To confirm the *correct* behavior here were my steps:
1. Ensure Ticketing is enabled for the scan (reports Tab, Remediation Options, "create remediation tickets" is checked)
2. Run a scan against a target with known vulnerabilities
3. Search Tickets matching the scan name from step 2 above
4. Open one of the tickets, and click the radio button for "Change ticket status to..." and choose "Ignored" from the drop-down, click Submit.
5. Re-run the scan from step 2 above, view the report, and note the Ignored vulnerability from Step 4 above does NOT appear on the report.
6. Copied the scan to another Scan Configuration, ran it, and the ignored Vulnerability isn't showing up on that report either.
Please advise if you're running a different version or if your steps deviate from mine. if you're still having issues, you should get a support case opened to address it.
< 1/7/2011 at 4:03PM edited to add step 6 >
If you don't have Remediation in Foundstone v6.8, what is the way to exclude (ignore) vulnerabilities for future reports?
Do I need to follow another procedure?
I just had a similar support issue on this and they referred me to this KB:
You will also need to call support and ask them to send you the FSDBUtil tool.
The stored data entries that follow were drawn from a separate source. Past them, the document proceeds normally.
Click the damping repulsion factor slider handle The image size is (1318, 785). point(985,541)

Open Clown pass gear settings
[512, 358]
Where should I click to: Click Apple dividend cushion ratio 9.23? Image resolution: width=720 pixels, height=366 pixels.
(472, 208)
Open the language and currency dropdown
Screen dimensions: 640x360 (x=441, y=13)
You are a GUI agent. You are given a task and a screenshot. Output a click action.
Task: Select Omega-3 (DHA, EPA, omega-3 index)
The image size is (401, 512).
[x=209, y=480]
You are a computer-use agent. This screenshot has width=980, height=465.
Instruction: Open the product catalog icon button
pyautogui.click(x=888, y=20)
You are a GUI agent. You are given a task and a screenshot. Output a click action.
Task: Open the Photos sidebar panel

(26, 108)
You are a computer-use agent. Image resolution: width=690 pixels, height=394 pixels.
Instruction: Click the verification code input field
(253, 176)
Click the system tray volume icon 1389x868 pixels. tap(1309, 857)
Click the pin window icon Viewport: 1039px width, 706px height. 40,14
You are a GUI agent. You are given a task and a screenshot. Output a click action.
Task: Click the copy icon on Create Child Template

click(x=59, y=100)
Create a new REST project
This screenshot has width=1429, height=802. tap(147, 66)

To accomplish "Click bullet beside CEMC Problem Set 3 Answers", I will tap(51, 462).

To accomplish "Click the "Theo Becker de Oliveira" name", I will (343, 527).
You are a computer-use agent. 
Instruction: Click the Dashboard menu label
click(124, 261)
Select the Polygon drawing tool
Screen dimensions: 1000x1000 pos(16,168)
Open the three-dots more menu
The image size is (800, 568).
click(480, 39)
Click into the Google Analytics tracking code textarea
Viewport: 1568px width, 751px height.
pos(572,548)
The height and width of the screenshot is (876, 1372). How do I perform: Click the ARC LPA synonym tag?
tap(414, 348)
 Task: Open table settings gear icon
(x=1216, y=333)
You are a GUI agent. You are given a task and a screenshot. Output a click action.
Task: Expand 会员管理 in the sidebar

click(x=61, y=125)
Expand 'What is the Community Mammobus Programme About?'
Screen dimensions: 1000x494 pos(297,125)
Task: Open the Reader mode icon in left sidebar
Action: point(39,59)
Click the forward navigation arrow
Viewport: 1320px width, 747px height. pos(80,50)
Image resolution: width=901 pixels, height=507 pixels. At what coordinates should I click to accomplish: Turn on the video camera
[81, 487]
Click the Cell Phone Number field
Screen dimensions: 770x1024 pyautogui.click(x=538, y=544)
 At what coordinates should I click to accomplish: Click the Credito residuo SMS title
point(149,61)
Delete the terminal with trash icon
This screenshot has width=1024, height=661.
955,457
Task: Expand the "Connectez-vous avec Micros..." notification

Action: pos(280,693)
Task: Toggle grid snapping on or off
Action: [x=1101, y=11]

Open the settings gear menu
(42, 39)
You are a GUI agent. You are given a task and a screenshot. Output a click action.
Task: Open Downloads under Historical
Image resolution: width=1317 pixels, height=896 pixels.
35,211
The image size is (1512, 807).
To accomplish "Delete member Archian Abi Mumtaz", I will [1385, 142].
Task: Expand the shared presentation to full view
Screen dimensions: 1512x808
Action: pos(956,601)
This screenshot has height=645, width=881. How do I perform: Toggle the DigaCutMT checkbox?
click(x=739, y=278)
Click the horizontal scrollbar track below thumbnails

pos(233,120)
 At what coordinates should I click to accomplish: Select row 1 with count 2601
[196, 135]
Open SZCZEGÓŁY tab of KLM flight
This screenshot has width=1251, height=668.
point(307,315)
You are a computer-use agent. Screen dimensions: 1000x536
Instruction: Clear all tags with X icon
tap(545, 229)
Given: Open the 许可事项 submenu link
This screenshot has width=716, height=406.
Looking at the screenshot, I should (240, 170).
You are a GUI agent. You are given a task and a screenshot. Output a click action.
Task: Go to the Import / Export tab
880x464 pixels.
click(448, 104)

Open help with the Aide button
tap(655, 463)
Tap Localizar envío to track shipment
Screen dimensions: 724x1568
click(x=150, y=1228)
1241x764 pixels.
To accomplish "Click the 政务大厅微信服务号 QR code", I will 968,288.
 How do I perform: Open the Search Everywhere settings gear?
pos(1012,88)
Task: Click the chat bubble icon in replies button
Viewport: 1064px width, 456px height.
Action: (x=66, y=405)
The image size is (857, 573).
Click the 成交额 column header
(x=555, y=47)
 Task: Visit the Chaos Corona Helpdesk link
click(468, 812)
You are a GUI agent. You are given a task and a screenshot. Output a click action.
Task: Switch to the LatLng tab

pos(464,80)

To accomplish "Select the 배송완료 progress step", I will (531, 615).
This will give you the ability to exclude specific vulnerability checks globally.
It's been months, so I expect you've figured this out by now.
Based on my testing and what I've read, 'ignored' tickets (vulnerability instantiations) are 'ignored' (i.e. don't appear on) scan reports.
Asset reports are not affected by ignored tickets. (Or so it seems.)
I'll edit or delete this message if I find out differently.